Goodenia megasepala

Scientific classification
- Kingdom: Plantae
- Clade: Tracheophytes
- Clade: Angiosperms
- Clade: Eudicots
- Clade: Asterids
- Order: Asterales
- Family: Goodeniaceae
- Genus: Goodenia
- Species: G. megasepala
- Binomial name: Goodenia megasepala Carolin

= Goodenia megasepala =

- Genus: Goodenia
- Species: megasepala
- Authority: Carolin

Species of plant

Goodenia megasepala is a species of flowering plant in the family Goodeniaceae and is endemic to Queensland. It is a prostrate to low-lying herb with toothed or lobed, lance-shaped to narrow elliptic leaves, and racemes of yellow flowers.

==Description==
Goodenia megasepala is a prostrate to low-lying herb with stems up to 120 cm long and long hairs. The leaves are lance-shaped with the narrower end towards the base, to narrow elliptic, 40–80 mm long and 5–25 mm wide with toothed or lobed edges. The flowers are arranged in racemes up to 50 mm long with leaf-like bracts, each flower on a pedicel 4–6 mm long. The sepals are lance-shaped, 6–8 mm long, the corolla yellow, about 18 mm long. The lower lobes of the corolla are 6–8 mm long with wings about 2 mm wide. Flowering occurs near August and the fruit is a more or less spherical capsule about 6 mm in diameter.

==Taxonomy and naming==
Goodenia megasepala was first formally described in 1980 by Roger Charles Carolin in the journal Telopea from material collected in 1978 by Keith Albert Williams on the Beale Range in Queensland.

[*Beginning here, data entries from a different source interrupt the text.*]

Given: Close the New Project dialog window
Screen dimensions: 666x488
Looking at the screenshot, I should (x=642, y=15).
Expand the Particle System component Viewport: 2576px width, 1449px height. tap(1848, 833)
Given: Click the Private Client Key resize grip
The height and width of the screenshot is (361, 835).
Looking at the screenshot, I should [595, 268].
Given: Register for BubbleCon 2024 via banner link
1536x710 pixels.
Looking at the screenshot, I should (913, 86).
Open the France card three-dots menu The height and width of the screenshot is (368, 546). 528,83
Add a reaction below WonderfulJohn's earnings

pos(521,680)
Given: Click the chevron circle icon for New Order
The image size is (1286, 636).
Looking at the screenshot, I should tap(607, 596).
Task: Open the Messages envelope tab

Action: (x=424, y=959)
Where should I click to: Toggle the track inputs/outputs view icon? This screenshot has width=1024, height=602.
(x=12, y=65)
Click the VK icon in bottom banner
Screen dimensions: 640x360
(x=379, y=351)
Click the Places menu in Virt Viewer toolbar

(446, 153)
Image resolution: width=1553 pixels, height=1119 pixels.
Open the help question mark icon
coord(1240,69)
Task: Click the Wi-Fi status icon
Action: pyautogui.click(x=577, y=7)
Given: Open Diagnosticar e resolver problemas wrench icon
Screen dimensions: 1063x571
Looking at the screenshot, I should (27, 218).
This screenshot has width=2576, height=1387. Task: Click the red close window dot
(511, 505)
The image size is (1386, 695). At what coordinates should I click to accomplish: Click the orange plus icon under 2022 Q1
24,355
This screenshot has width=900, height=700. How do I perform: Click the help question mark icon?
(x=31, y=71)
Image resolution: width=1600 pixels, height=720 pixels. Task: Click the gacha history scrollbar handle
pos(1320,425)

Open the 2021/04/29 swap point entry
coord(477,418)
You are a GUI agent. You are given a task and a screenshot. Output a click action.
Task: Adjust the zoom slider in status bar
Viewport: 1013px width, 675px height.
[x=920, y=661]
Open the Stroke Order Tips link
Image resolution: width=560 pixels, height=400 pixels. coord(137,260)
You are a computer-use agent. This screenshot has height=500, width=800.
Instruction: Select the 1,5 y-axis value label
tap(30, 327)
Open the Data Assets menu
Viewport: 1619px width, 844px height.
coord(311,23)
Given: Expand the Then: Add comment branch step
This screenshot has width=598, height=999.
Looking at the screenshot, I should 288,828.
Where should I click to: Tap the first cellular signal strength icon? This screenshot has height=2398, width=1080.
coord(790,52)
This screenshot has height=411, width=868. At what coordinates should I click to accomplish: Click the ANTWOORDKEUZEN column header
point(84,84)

The specific epithet (megasepala) means "large sepals", distinguishing this species from the similar G. fascicularis.

==Distribution and habitat==
This goodenia grows in red, sandy soil in central-western Queensland.

==Conservation status==
Goodenia megasepala is classified as of "least concern" under the Queensland Government Nature Conservation Act 1992.